Wherever the line with "The width and height of the screenshot is (1344, 768)." sits in the listing below, transcribe from it up to and including the line with "Open the Mono Binning dropdown", exactly, and leave the remaining lines out.

──────── Provided records

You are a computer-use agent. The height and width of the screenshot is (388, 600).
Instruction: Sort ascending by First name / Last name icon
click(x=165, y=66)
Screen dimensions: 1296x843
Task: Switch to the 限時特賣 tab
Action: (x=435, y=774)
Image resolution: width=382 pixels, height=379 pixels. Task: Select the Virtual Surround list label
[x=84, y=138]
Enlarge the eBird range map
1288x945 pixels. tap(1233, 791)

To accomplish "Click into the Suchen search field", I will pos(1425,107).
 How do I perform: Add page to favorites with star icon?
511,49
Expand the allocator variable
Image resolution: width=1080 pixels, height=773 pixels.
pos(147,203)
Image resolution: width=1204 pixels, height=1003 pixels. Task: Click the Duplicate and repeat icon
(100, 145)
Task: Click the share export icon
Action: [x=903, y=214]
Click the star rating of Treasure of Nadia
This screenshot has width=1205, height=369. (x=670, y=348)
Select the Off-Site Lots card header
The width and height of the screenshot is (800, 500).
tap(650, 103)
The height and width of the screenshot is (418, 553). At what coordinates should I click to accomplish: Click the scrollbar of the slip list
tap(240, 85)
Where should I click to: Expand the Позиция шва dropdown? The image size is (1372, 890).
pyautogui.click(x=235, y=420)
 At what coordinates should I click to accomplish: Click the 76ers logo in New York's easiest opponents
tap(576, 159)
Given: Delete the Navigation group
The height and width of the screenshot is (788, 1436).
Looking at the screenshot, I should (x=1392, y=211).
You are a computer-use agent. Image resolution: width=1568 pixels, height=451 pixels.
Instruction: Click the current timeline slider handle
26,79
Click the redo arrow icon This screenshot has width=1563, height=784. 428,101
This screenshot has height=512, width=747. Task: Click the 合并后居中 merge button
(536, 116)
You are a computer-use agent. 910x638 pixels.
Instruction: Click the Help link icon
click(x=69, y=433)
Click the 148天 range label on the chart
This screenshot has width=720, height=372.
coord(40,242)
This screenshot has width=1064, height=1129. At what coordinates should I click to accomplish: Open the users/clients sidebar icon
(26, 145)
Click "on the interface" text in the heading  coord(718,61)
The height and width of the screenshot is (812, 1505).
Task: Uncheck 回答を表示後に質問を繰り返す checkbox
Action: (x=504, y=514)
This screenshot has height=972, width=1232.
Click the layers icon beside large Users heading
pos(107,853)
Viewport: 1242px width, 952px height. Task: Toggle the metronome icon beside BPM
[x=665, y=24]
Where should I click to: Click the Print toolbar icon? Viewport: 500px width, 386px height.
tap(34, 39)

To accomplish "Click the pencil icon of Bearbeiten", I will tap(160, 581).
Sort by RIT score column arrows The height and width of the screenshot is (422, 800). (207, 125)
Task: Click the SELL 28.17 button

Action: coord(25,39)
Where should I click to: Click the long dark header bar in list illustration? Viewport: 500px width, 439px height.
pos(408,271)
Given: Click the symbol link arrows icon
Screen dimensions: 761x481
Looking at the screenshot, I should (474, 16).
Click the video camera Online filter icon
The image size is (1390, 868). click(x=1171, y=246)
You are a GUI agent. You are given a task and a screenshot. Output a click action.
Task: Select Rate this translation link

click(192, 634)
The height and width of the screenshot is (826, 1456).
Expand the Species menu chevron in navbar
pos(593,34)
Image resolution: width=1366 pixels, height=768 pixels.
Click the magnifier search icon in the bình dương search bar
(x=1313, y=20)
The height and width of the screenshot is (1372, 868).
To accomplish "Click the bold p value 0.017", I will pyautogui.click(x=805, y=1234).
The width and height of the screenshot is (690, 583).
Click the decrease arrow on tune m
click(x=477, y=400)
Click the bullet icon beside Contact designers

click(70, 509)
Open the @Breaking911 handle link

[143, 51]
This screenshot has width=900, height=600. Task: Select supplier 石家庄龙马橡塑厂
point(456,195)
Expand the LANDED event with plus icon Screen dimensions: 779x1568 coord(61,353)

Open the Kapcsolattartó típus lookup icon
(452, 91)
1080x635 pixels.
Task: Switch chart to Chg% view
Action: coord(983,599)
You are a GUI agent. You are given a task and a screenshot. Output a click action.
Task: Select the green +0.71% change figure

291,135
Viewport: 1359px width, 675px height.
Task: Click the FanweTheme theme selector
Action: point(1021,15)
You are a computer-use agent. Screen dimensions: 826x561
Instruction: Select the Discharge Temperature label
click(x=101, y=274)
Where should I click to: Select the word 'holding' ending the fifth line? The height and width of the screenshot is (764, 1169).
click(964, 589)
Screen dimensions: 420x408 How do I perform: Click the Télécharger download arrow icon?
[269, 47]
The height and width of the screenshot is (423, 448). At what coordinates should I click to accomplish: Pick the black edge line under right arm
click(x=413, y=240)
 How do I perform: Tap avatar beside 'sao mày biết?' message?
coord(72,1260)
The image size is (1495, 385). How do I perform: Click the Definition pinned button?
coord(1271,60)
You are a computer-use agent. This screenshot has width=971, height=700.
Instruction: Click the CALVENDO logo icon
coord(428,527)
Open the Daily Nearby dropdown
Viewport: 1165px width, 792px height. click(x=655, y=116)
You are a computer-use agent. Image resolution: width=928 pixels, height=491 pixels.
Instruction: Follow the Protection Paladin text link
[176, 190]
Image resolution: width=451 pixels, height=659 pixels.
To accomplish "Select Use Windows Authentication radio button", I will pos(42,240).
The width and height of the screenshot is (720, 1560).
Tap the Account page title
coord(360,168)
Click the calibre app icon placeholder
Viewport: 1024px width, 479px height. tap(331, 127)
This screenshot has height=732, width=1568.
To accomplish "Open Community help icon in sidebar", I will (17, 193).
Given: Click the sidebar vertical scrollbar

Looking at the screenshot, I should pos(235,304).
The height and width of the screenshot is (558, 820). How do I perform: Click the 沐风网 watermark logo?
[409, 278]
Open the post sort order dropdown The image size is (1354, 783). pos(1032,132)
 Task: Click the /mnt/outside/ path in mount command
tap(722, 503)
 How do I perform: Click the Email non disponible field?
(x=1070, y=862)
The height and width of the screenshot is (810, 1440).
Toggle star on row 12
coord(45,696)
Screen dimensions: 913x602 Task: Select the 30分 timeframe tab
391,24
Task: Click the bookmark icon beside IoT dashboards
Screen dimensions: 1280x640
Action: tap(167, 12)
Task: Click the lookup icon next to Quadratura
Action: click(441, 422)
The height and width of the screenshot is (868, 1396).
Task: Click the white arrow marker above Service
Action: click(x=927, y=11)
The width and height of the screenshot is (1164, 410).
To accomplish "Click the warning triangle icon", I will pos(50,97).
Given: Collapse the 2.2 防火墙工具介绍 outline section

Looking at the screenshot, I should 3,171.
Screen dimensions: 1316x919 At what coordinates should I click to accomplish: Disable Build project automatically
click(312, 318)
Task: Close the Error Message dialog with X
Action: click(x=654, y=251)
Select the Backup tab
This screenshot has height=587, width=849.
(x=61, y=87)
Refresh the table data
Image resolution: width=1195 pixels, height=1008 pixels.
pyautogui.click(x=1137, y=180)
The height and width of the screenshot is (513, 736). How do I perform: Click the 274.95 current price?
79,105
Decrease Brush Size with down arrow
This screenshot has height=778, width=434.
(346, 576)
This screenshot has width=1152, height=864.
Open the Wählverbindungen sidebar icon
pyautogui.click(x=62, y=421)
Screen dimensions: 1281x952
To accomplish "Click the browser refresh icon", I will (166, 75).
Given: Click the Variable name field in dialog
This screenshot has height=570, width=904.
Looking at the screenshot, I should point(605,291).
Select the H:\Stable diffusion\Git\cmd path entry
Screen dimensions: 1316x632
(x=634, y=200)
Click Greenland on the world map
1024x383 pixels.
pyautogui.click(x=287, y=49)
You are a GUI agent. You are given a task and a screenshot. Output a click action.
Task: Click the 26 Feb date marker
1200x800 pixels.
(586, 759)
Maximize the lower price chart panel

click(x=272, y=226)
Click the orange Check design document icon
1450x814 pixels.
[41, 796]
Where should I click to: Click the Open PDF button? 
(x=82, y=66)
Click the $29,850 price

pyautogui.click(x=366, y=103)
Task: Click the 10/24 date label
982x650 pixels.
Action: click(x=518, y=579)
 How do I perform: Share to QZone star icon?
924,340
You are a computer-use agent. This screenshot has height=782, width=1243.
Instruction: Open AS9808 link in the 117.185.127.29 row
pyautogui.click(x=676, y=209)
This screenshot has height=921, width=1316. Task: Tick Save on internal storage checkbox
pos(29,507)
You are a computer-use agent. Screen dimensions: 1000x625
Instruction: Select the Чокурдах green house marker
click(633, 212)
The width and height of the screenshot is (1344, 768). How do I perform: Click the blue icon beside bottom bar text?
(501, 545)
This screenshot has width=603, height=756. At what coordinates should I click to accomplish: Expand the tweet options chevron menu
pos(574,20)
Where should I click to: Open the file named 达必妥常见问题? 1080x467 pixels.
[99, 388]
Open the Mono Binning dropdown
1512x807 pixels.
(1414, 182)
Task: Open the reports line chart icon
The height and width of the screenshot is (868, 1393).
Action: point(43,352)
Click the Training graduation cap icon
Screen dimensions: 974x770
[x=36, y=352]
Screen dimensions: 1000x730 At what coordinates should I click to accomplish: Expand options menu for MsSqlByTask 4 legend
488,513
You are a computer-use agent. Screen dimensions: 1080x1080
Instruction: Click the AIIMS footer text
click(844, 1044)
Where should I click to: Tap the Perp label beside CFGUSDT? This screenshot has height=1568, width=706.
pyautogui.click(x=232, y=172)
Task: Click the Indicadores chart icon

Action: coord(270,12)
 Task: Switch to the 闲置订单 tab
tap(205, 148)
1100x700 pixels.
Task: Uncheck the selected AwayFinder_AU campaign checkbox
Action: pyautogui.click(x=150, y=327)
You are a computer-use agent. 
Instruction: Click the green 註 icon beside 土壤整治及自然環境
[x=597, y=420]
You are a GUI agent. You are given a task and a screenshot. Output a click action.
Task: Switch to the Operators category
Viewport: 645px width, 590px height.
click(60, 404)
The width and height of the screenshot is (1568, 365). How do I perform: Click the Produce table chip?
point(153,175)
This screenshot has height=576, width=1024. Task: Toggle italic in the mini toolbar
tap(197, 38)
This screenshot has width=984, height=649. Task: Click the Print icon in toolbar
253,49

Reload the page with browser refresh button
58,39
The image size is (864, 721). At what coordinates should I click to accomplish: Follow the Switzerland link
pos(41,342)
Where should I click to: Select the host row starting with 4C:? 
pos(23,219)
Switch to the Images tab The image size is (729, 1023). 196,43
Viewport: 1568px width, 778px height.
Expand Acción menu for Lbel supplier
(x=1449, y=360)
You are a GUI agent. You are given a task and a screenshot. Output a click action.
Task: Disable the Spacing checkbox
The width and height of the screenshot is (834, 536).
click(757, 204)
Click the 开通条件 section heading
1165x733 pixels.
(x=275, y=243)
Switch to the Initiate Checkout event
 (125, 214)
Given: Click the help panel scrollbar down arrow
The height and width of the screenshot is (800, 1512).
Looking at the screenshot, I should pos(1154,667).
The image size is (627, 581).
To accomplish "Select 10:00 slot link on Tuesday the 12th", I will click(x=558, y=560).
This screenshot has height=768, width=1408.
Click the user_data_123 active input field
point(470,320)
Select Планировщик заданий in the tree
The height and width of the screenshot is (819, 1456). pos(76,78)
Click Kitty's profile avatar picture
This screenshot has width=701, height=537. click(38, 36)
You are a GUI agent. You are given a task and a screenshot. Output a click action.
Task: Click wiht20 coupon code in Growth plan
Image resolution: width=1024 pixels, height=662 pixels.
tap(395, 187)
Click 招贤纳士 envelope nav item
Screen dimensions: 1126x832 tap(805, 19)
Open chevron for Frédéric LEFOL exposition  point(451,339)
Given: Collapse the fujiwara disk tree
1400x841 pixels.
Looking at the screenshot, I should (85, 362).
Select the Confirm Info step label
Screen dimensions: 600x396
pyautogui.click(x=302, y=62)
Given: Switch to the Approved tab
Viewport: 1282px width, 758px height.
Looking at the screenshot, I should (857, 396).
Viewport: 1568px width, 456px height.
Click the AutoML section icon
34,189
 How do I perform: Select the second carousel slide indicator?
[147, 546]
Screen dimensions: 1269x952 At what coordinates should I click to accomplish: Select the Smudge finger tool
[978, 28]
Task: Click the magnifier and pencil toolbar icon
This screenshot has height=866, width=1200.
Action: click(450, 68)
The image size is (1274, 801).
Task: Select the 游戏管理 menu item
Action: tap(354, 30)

────────────────

__Response to the task__
The width and height of the screenshot is (1344, 768). How do I perform: Click the blue icon beside bottom bar text?
(501, 545)
This screenshot has width=603, height=756. At what coordinates should I click to accomplish: Expand the tweet options chevron menu
pos(574,20)
Where should I click to: Open the file named 达必妥常见问题? 1080x467 pixels.
[99, 388]
Open the Mono Binning dropdown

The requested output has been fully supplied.